VikParuchuri · 2025-01-30T17:54:51Z

marker/processors/equation.py

-                    "block_id": block.id,
-                    "token_count": token_count
-                })
+            for block in page.contained_blocks(document):


Very clean!

VikParuchuri · 2025-01-30T17:55:01Z

marker/builders/ocr.py

 from marker.schema.polygon import PolygonBox
 from marker.schema.registry import get_block_class
 from marker.schema.text.line import Line
 from marker.schema.text.span import Span
 from marker.settings import settings
+from marker.util import matrix_intersection_area, rescale_bbox


 class OcrBuilder(BaseBuilder):


I think the right way to do this is to add a separate linebuilder that gets the lines and adds them to the pages. Then we can use the same lines in the layout builder and the ocr builder.

Merging the layout line logic into the ocr builder doesn't seem like the right way to go, since the ocr builder is specific to recognizing text.

Basically:

create document

do line and math detection, and break detected lines properly

pass inline math, etc, to the providers, so they can break lines properly (you can use the keep_chars flag when calling pdftext to keep individual characters and positions inside spans, which will help you break them properly, and be a lot cleaner)

run layout builder, using detected lines for heuristics

if needed, run ocr builder (using the previous lines)

run processor for equations

What do you think? I think this will be cleaner than combining all the logic into the ocr builder

I think passing inline math to the providers isn't too clean. We can include chars in the provider output instead. How about:

Create document, provider

Run LayoutBuilder

Run LineBuilder

Detects and splits text and inline math lines

Use layout heuristics to decide on good/bad provider lines

Splice inline boxes into good provider lines

Merge good provider lines , detected text lines (after filtering for duplicates, with empty text)

Run OCR Builder

Finds all blocks with lines that need OCR (extraction_method='surya')

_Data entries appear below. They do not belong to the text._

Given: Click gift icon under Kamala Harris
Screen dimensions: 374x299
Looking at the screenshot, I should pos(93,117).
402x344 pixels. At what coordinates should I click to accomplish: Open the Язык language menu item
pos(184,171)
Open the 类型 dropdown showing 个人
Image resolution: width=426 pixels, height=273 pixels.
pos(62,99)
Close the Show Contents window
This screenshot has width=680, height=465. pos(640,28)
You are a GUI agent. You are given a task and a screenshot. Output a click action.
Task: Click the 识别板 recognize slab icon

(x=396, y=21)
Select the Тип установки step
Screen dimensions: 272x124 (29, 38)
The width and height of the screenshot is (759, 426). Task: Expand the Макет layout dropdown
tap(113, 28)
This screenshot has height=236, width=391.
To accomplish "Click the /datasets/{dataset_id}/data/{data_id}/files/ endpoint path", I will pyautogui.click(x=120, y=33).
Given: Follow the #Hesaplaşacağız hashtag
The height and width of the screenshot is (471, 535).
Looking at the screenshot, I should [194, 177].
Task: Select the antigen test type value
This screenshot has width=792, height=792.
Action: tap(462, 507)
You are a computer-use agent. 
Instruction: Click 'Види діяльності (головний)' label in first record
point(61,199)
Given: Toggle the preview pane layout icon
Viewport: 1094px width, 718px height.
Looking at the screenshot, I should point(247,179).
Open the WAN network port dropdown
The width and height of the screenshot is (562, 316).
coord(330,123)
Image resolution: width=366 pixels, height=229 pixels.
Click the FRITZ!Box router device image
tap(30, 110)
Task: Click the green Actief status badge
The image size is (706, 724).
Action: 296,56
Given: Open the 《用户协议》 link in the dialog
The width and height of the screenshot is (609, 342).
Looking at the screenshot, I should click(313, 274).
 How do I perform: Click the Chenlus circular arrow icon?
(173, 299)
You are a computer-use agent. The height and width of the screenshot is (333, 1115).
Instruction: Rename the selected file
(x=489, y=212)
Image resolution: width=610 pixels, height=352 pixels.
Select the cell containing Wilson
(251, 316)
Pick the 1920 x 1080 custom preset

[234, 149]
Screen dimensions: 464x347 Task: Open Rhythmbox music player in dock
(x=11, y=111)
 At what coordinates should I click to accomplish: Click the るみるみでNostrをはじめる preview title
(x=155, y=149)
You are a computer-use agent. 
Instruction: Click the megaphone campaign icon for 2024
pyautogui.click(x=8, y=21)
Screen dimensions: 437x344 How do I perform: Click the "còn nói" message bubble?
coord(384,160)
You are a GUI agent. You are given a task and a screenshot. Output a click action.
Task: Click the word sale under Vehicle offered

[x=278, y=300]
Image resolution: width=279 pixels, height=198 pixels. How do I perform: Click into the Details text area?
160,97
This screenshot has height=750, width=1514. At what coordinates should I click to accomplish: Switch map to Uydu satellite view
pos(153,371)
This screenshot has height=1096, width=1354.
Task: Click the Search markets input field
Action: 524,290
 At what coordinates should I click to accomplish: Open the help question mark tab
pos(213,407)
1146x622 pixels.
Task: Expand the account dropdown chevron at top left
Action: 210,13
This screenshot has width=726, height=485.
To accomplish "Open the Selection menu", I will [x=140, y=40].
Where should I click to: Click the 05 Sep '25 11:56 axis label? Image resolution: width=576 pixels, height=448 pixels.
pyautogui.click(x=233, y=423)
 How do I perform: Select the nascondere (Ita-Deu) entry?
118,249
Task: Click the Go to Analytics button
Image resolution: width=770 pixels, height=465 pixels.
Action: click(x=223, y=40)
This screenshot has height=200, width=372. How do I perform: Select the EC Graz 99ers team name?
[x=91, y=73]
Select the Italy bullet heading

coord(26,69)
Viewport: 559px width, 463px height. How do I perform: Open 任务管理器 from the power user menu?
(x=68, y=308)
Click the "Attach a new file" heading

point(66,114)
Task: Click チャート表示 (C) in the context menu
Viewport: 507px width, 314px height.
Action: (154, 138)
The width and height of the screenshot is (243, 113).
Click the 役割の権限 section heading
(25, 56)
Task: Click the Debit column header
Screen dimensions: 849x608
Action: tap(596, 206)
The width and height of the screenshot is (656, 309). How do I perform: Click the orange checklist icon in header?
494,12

Can run a heuristic to decide whether to OCR or not

Run OCR, or delete the empty text lines

That sounds good! Only issue is I'm not sure all future providers can return characters, but we can have a flag for providers that do, so we only run the line splitting on those - what do you think.

We can fall back to line splitting on spans for those, and then completely skip for anything else.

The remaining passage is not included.